Das Verbot von Erfolgshonoraren ist jedoch insoweit unangemessen, als es keine Ausnahmen zulässt und damit selbst dann zu beachten ist, wenn der Rechtsanwalt mit der Vereinbarung einer erfolgsbasierten Vergütung besonderen Umständen in der Person des Auftraggebers Rechnung trägt, die diesen sonst davon abhielten, seine Rechte zu verfolgen. Bei der Entscheidung der Rechtsuchenden über die Inanspruchnahme anwaltlicher Hilfe ist die Kostenfrage von maßgebender Bedeutung. Auch Rechtsuchende, die auf Grund ihrer Einkommens- und Vermögensverhältnisse keine Prozesskostenhilfe oder Beratungshilfe beanspruchen können, können vor der Entscheidung stehen, ob es ihnen die eigene wirtschaftliche Lage vernünftigerweise erlaubt, die finanziellen Risiken einzugehen, die angesichts des unsicheren Ausgangs der Angelegenheit mit der Inanspruchnahme qualifizierter rechtlicher Betreuung und Unterstützung verbunden sind. Nicht wenige Betroffene werden das Kostenrisiko auf Grund verständiger Erwägungen scheuen und daher von der Verfolgung ihrer Rechte absehen. Für diese Rechtsuchenden ist das Bedürfnis anzuerkennen, das geschilderte Risiko durch Vereinbarung einer erfolgsbasierten Vergütung zumindest teilweise auf den vertretenden Rechtsanwalt zu verlagern. In solchen Fällen fördert die Unzulässigkeit anwaltlicher Erfolgshonorare nicht die Rechtsschutzgewährung, sondern erschwert den Weg zu ihr.

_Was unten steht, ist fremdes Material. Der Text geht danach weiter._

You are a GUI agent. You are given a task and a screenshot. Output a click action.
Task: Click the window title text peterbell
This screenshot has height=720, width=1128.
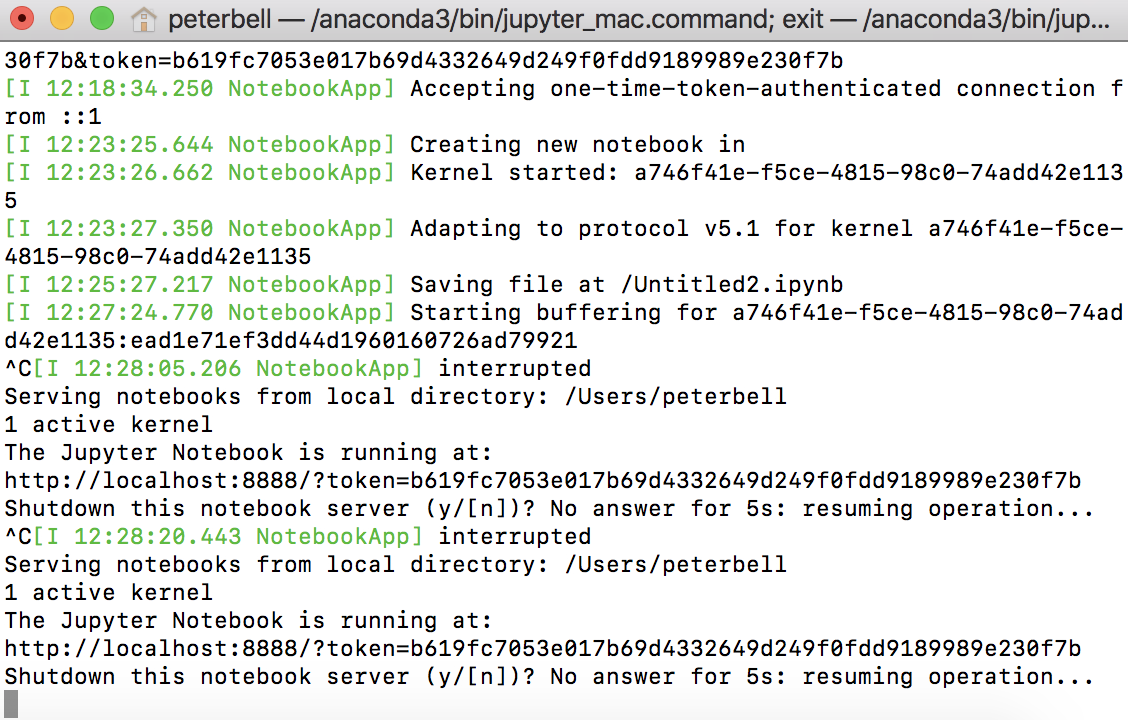[219, 19]
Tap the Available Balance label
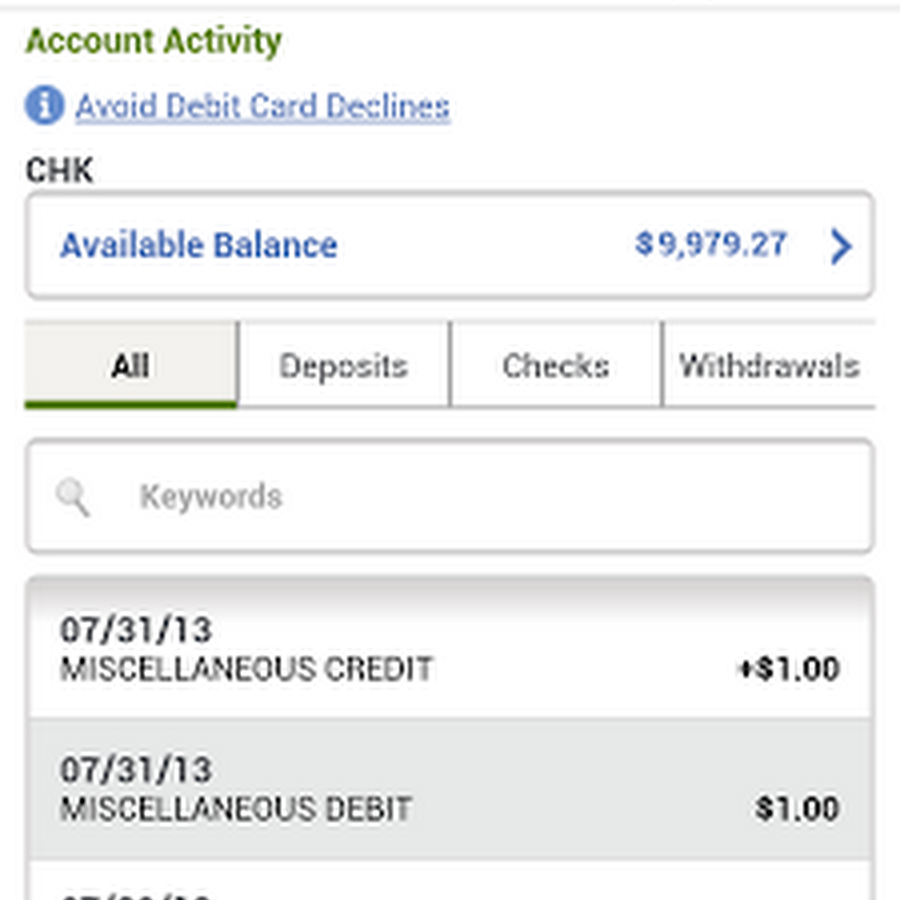900x900 pixels. pos(198,246)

Der Gesetzgeber kann dieses Regelungsdefizit dadurch beseitigen, dass er zwar an dem Verbot grundsätzlich festhält, jedoch für die oben genannte Fallgruppe einen Ausnahmetatbestand eröffnet. Zum Schutz der Vermögensinteressen der Rechtsuchenden und zum Schutz des Vertrauens in die Anwaltschaft kann außerdem die Wirksamkeit der Vereinbarung eines Erfolgshonorars von der Erfüllung vergütungsbezogener Informationspflichten des Rechtsanwalts gegenüber dem Mandanten abhängig gemacht werden. Schließlich ist der Gesetzgeber nicht gehindert, dem verfassungswidrigen Regelungsdefizit dadurch die Grundlage zu entziehen, dass das Verbot anwaltlicher Erfolgshonorare völlig aufgegeben oder an ihm nur noch unter engen Voraussetzungen, wie etwa im Fall unzulänglicher Aufklärung des Mandanten, festgehalten wird.